Work to be completed >> Copy out the listing below verbatim, line for line, omitting the pictures.

Recorded information >>

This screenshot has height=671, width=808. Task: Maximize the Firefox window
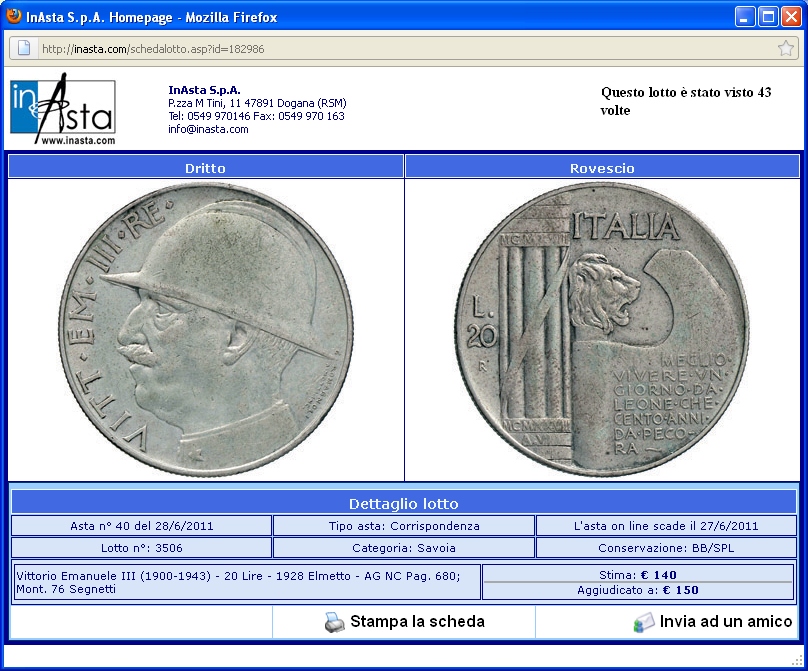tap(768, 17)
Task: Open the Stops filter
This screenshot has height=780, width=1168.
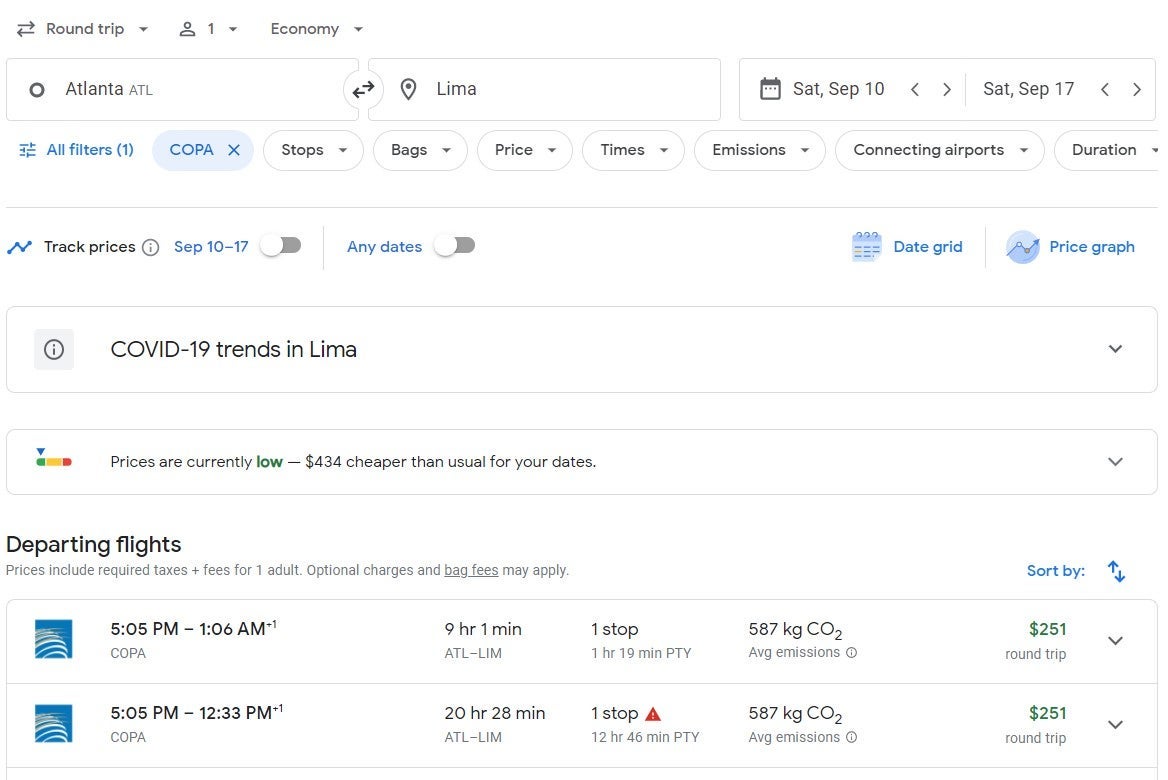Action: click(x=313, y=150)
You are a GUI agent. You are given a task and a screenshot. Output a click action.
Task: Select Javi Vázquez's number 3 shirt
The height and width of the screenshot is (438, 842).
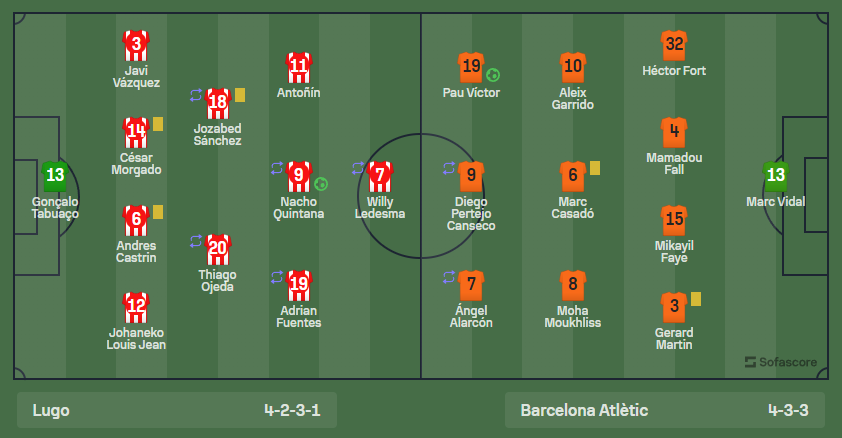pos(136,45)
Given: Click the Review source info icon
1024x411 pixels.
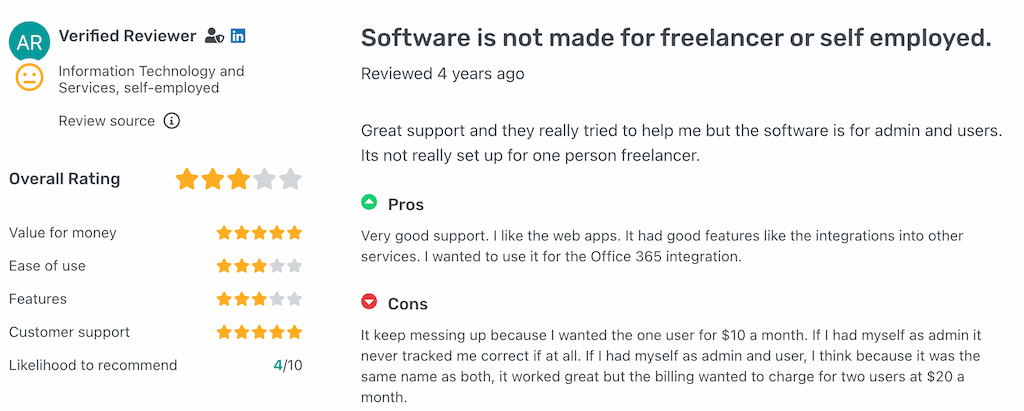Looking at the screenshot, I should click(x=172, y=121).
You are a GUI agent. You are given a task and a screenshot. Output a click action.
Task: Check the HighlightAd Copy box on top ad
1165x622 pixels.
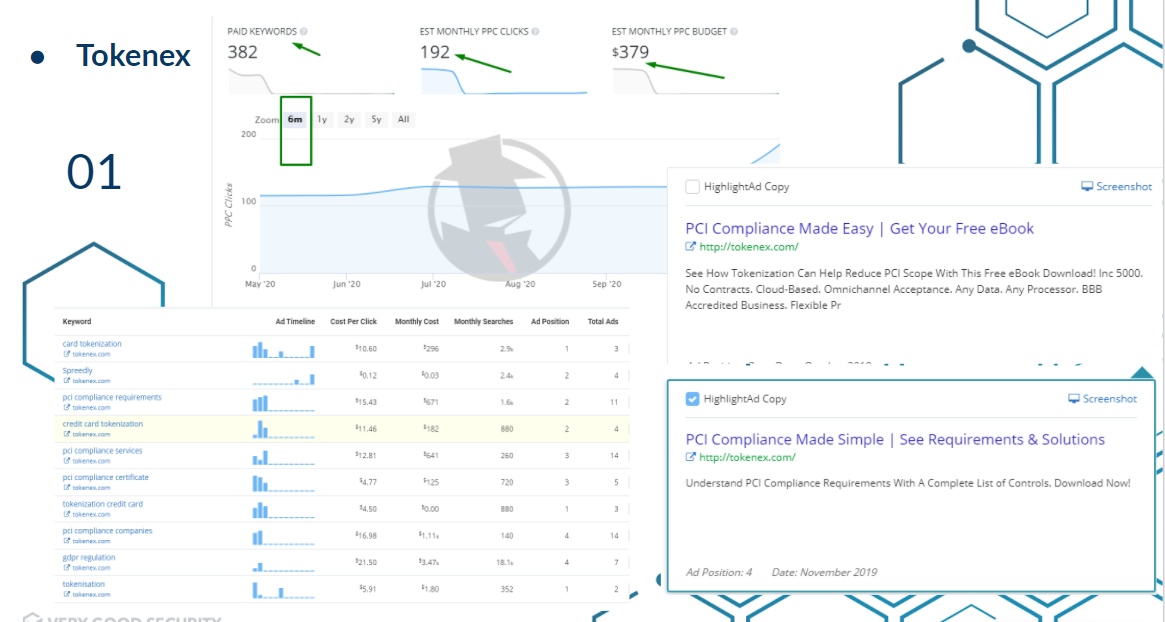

Result >>
This screenshot has height=671, width=808. Task: Maximize the Firefox window
tap(768, 17)
Task: Open the Stops filter
This screenshot has height=780, width=1168.
Action: click(x=313, y=150)
You are a GUI agent. You are given a task and a screenshot. Output a click action.
Task: Select Javi Vázquez's number 3 shirt
The height and width of the screenshot is (438, 842).
pos(136,45)
Given: Click the Review source info icon
1024x411 pixels.
Looking at the screenshot, I should click(x=172, y=121).
You are a GUI agent. You are given a task and a screenshot. Output a click action.
Task: Check the HighlightAd Copy box on top ad
1165x622 pixels.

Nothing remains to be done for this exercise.